### Belge
22 Haziran 2018 Cuma

SON OLİMPOSLU - RICK RIORDAN (Percy Jackson ve Olimposlular #5)


31
Doğan Egmont
Çeviri: Kadir Yiğit Us
387 sayfa


Percy Jackson ve Olimposlular serisinin son kitabıyla hepinize merhaba!

Labirent Savaşı’nin geçiş kitabı olduğunu düşündüğümü belirtmiştim ve bu yüzden Son Olimposlu’dan beklentim yüksekti. Kendisi beklentilerimi karşıladı ve olay olmayan tek satır yoktu diyebilirim. Elimden bırakamadım.

Genel olarak seriyi sevdim. Keşke okumayı bu kadar ertelemeseymişim. Percy’nin yıllar içinde büyümesini okumak, kahraman olmaya çalışması, aile ilişkileri –babanız tanrı olunca işler biraz daha zor olabilir-, arkadaşlıkları, Melez Kampı her şey çok güzeldi.

Percy Jackson ve Olimposlular’ın ayrıca başka bir serisi daha var: Olimpos Kahramanları. Harika haber şu ki bu seri Kero’da var ve ben de böylece ilerleyen zamanlarda okuyabileceğim.

Görüntülenen öğeleri bulmaya yönelik kayıtlar:
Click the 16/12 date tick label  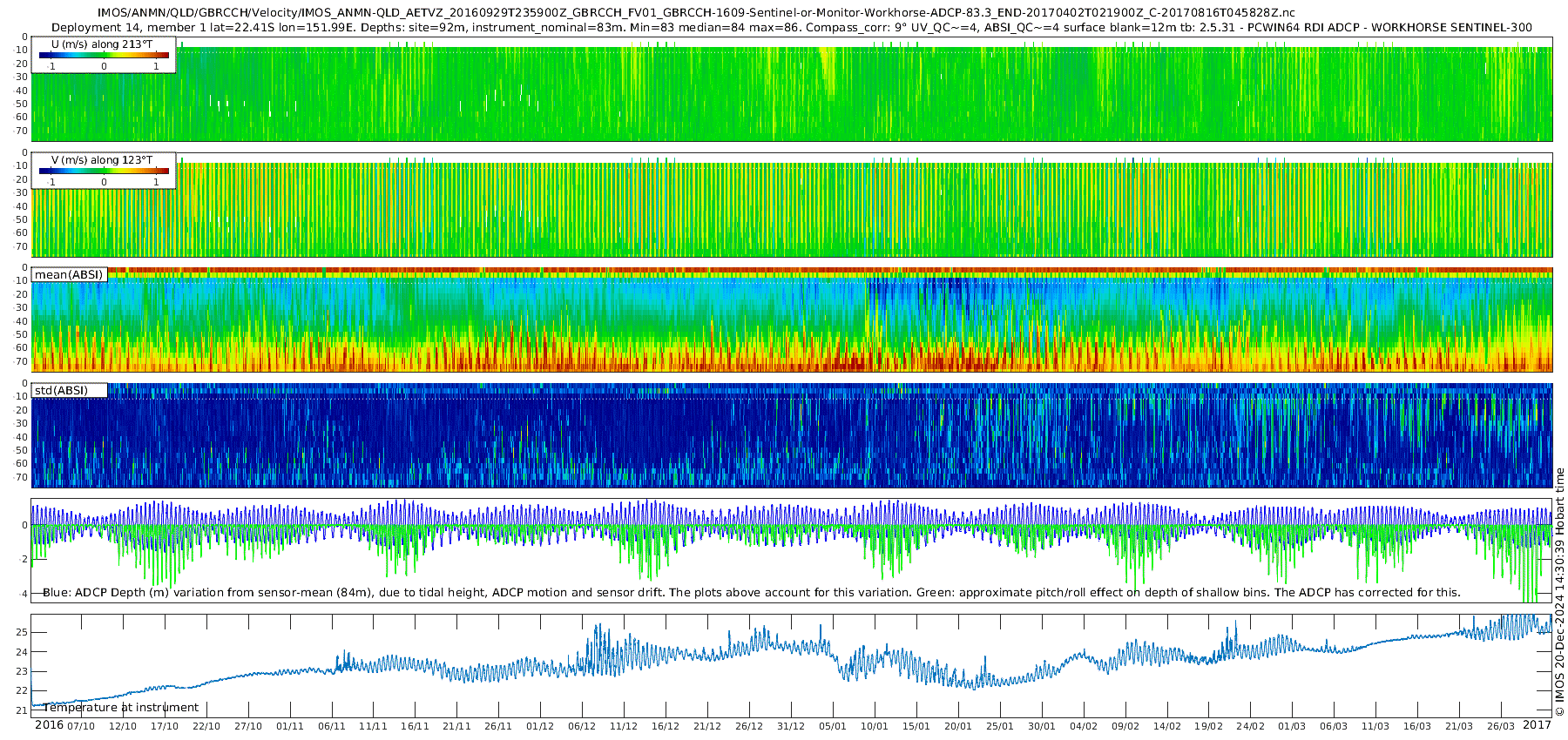[666, 726]
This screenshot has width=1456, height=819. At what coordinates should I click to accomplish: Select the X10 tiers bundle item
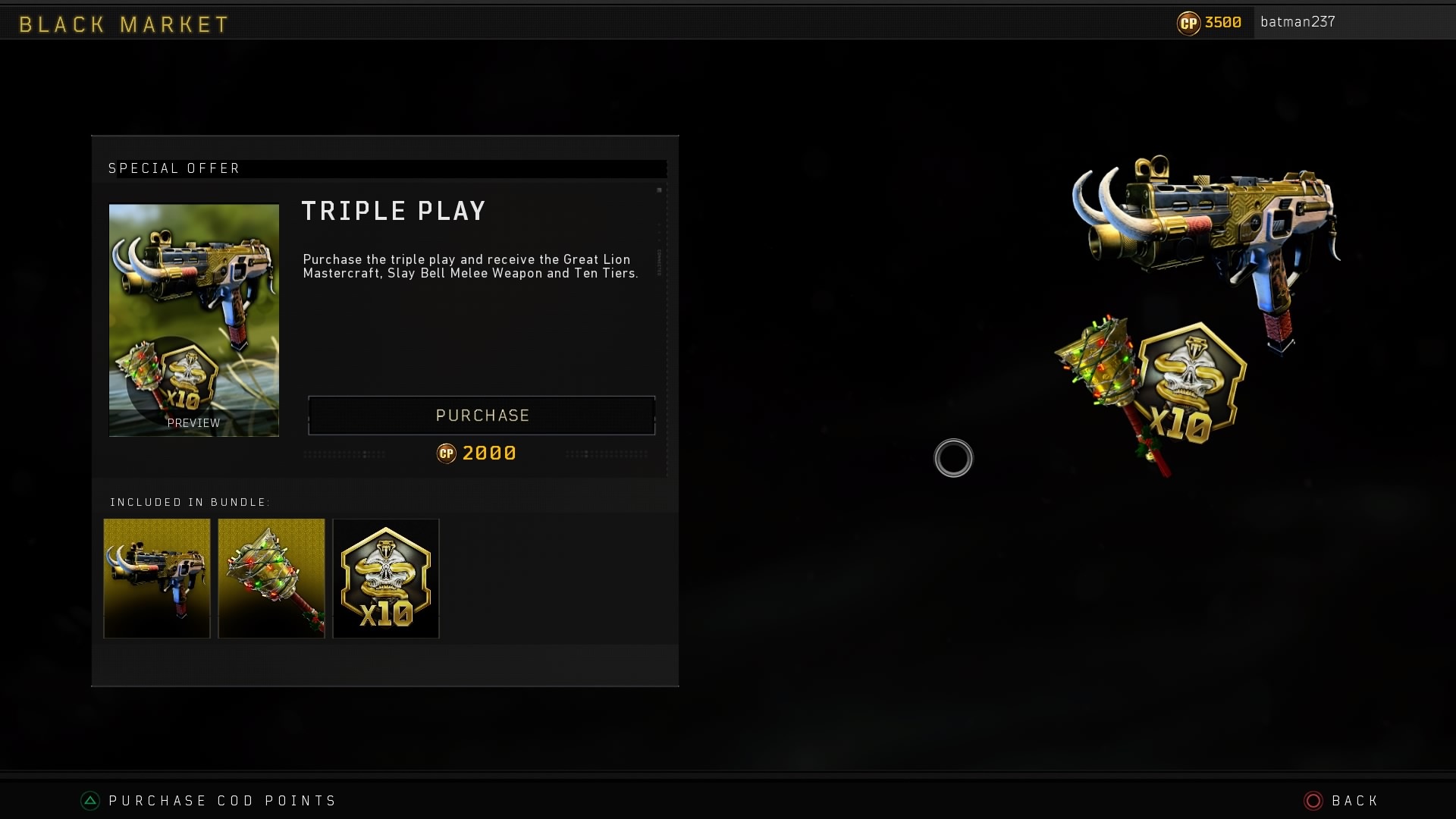coord(386,579)
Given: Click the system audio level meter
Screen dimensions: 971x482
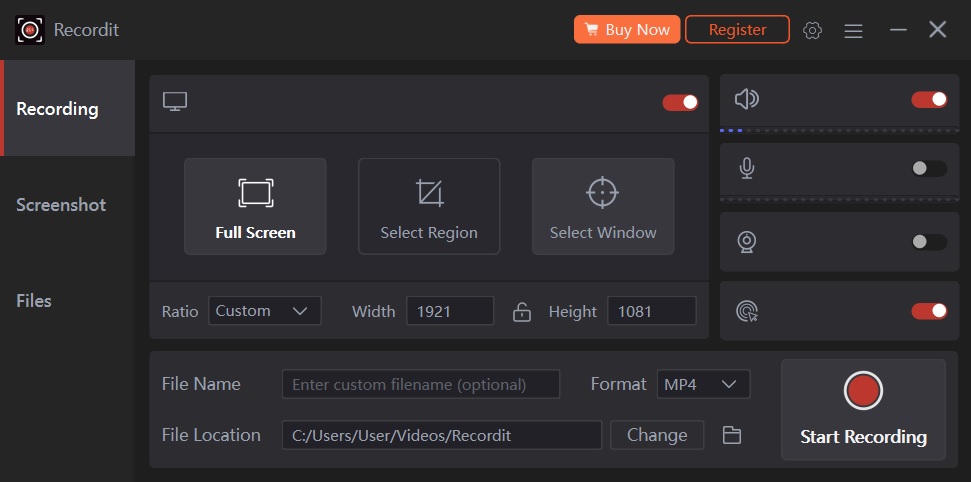Looking at the screenshot, I should [833, 130].

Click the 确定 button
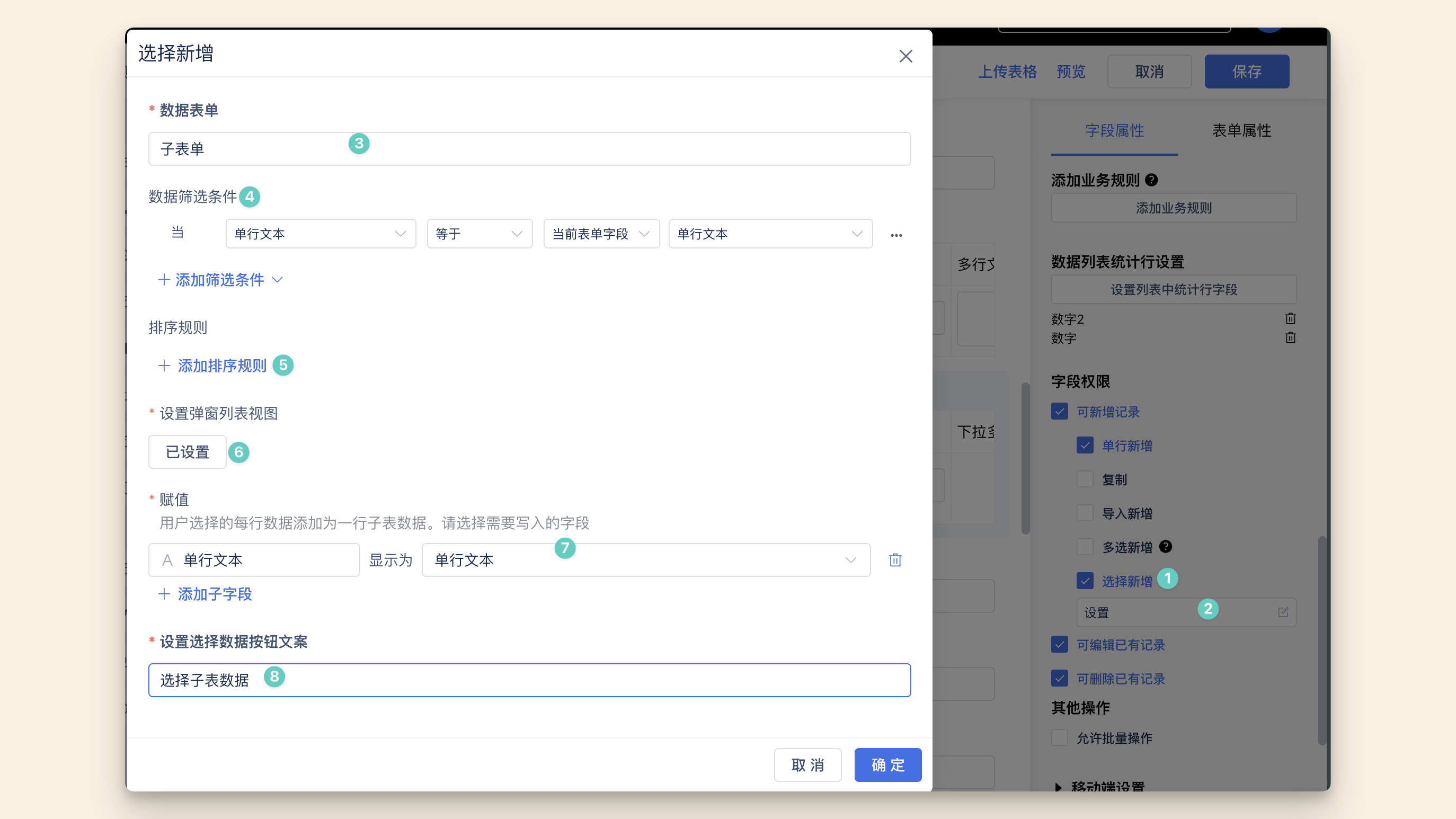point(887,765)
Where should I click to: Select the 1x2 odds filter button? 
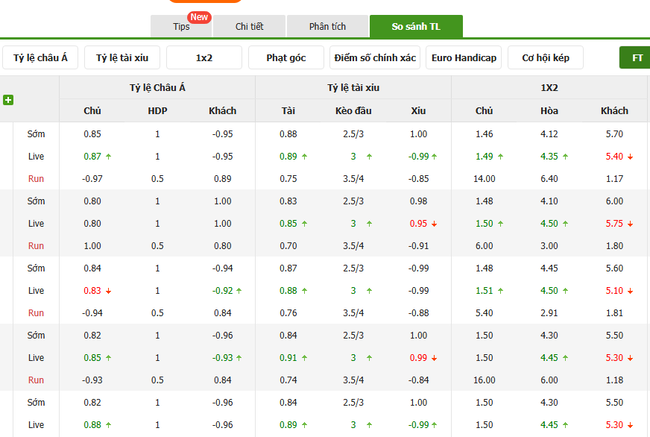point(204,58)
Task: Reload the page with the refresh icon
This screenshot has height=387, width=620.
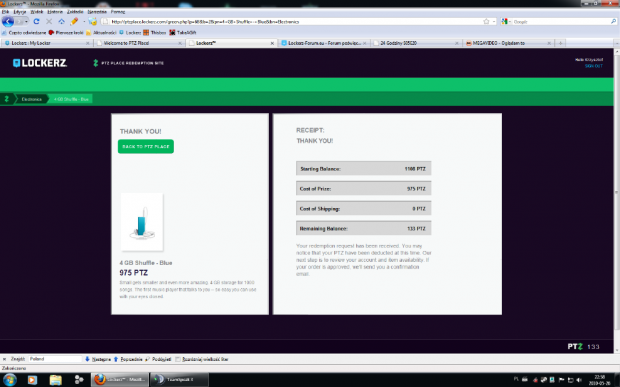Action: click(x=36, y=21)
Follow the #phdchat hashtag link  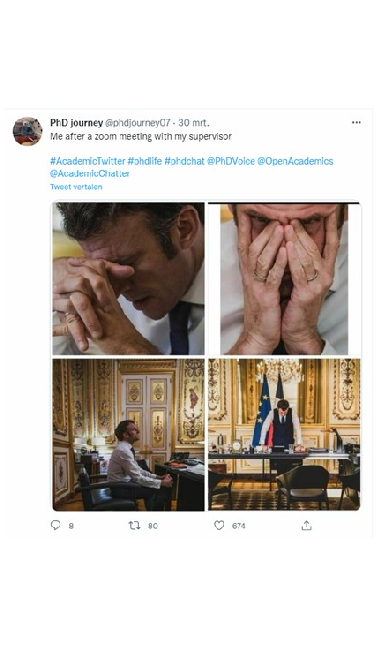[x=184, y=161]
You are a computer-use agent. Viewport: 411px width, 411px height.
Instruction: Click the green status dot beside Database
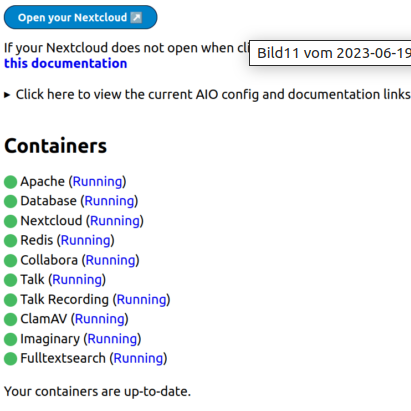click(x=10, y=201)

### Görevin amacı
Belgede Son Olimposlu'nun çevirmeni olarak kimin adı geçiyor?

### Çıktı
Kadir Yiğit Us.